■ **The task**
From the records below, transcribe exactly the lines that begin at the line with "府省共通研究開発管理システム（e-Rad） よくある質問と答え (375, 1916)" and end at the line with "[Webcams] (1433, 330)", both included.

##### Records shown #####

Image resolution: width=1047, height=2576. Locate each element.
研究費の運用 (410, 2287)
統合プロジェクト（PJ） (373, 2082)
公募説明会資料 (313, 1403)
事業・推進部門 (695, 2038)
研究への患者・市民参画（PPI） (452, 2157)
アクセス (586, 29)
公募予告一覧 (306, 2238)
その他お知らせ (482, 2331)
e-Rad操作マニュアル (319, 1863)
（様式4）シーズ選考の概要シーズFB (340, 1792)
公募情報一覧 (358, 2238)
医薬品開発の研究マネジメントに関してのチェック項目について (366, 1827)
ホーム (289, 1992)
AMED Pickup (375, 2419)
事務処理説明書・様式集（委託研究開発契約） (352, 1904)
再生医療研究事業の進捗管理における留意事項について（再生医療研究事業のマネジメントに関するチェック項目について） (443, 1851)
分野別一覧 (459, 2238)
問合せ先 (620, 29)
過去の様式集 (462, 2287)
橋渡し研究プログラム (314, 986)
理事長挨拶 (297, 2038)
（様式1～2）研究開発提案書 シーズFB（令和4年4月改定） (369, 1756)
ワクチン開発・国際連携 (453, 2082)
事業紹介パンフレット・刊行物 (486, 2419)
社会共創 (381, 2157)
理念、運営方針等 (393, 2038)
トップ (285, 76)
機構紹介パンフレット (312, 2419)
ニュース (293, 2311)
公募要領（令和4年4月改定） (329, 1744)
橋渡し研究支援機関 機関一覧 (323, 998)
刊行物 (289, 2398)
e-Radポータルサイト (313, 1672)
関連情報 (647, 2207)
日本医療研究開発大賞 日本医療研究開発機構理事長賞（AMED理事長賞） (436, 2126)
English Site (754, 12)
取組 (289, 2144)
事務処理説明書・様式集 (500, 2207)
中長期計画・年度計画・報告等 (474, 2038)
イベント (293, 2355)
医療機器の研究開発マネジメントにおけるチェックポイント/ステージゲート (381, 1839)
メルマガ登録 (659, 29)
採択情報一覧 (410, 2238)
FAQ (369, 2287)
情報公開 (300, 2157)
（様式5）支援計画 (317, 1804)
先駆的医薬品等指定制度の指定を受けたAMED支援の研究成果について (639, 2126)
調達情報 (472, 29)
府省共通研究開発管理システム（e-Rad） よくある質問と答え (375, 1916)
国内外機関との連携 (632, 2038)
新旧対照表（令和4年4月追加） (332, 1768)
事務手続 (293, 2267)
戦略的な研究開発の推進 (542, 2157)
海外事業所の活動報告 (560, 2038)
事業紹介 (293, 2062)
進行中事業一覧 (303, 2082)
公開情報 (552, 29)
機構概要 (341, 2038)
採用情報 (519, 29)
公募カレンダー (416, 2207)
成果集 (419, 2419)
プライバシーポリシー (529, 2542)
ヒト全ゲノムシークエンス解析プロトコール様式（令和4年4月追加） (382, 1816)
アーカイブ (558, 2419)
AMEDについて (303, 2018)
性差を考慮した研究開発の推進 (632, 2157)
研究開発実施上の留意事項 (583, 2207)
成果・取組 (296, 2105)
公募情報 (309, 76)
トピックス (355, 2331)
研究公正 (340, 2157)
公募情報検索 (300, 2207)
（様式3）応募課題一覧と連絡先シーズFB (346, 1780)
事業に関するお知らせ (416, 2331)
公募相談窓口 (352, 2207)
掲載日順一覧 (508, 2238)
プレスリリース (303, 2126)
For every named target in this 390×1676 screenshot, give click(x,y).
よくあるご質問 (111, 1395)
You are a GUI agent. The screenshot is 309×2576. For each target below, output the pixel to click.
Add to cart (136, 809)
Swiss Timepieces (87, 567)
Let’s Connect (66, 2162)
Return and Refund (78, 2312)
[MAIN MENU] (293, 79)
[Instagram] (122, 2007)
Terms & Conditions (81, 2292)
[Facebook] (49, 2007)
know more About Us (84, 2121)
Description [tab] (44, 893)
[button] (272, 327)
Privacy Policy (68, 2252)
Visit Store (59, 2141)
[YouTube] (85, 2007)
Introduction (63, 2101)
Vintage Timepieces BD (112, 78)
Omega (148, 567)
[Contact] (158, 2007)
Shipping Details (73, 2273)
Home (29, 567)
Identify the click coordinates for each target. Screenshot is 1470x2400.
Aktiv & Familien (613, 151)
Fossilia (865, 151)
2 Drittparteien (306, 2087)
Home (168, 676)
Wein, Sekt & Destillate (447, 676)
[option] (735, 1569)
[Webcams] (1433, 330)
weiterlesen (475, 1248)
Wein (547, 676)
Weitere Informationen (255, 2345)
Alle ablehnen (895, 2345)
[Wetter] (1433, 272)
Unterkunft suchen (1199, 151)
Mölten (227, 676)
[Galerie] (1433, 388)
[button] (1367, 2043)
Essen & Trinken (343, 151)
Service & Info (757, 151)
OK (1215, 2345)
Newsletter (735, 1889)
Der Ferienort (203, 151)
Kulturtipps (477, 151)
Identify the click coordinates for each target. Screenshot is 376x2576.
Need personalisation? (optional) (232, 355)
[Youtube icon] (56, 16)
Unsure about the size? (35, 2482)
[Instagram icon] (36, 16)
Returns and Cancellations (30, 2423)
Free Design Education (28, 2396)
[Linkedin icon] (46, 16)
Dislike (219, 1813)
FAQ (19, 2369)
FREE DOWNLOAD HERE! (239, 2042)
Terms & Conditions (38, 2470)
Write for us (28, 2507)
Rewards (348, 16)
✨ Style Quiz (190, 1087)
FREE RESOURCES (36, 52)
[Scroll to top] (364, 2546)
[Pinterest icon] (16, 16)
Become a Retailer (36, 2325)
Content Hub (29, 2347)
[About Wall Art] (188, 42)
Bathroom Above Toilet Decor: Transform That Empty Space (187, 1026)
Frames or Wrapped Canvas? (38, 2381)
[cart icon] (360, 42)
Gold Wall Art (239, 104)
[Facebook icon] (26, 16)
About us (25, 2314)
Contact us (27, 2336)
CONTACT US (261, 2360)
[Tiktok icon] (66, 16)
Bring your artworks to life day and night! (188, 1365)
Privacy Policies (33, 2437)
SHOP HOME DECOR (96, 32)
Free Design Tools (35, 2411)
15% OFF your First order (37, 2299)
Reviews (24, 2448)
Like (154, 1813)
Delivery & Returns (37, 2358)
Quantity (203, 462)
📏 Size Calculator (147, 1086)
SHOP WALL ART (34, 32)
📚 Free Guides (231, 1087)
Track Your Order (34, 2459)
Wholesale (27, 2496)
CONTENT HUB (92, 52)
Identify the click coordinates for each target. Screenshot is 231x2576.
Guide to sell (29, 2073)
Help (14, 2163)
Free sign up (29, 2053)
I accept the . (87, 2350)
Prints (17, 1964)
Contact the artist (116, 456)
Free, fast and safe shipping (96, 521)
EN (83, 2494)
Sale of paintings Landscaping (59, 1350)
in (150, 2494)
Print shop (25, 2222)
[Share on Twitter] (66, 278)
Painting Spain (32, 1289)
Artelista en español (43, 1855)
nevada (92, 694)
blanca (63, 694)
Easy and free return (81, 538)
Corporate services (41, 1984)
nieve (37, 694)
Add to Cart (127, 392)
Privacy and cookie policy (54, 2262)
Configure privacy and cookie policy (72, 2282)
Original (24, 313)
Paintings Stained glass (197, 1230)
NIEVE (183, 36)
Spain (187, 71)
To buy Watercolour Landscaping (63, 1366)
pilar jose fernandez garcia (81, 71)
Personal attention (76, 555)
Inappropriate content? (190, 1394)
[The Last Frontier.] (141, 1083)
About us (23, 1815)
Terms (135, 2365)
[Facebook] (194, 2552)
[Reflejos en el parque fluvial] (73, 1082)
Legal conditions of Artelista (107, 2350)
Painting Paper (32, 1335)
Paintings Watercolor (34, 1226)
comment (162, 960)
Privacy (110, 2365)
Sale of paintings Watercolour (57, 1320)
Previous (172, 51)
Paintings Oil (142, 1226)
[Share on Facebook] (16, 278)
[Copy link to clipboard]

#####

■ **Task response**
府省共通研究開発管理システム（e-Rad） よくある質問と答え (375, 1916)
国内外機関との連携 (632, 2038)
新旧対照表（令和4年4月追加） (332, 1768)
事務手続 (293, 2267)
戦略的な研究開発の推進 (542, 2157)
海外事業所の活動報告 (560, 2038)
事業紹介 (293, 2062)
進行中事業一覧 (303, 2082)
公開情報 (552, 29)
機構概要 (341, 2038)
採用情報 (519, 29)
公募カレンダー (416, 2207)
成果集 (419, 2419)
プライバシーポリシー (529, 2542)
ヒト全ゲノムシークエンス解析プロトコール様式（令和4年4月追加） (382, 1816)
アーカイブ (558, 2419)
AMEDについて (303, 2018)
性差を考慮した研究開発の推進 (632, 2157)
研究開発実施上の留意事項 (583, 2207)
成果・取組 (296, 2105)
公募情報 (309, 76)
トピックス (355, 2331)
研究公正 (340, 2157)
公募情報検索 (300, 2207)
（様式3）応募課題一覧と連絡先シーズFB (346, 1780)
事業に関するお知らせ (416, 2331)
公募相談窓口 (352, 2207)
掲載日順一覧 (508, 2238)
プレスリリース (303, 2126)
For every named target in this 390×1676 screenshot, give click(x,y).
よくあるご質問 (111, 1395)
You are a GUI agent. The screenshot is 309×2576. For each target below, output the pixel to click.
Add to cart (136, 809)
Swiss Timepieces (87, 567)
Let’s Connect (66, 2162)
Return and Refund (78, 2312)
[MAIN MENU] (293, 79)
[Instagram] (122, 2007)
Terms & Conditions (81, 2292)
[Facebook] (49, 2007)
know more About Us (84, 2121)
Description [tab] (44, 893)
[button] (272, 327)
Privacy Policy (68, 2252)
Visit Store (59, 2141)
[YouTube] (85, 2007)
Introduction (63, 2101)
Vintage Timepieces BD (112, 78)
Omega (148, 567)
[Contact] (158, 2007)
Shipping Details (73, 2273)
Home (29, 567)
Identify the click coordinates for each target. Screenshot is 1470x2400.
Aktiv & Familien (613, 151)
Fossilia (865, 151)
2 Drittparteien (306, 2087)
Home (168, 676)
Wein, Sekt & Destillate (447, 676)
[option] (735, 1569)
[Webcams] (1433, 330)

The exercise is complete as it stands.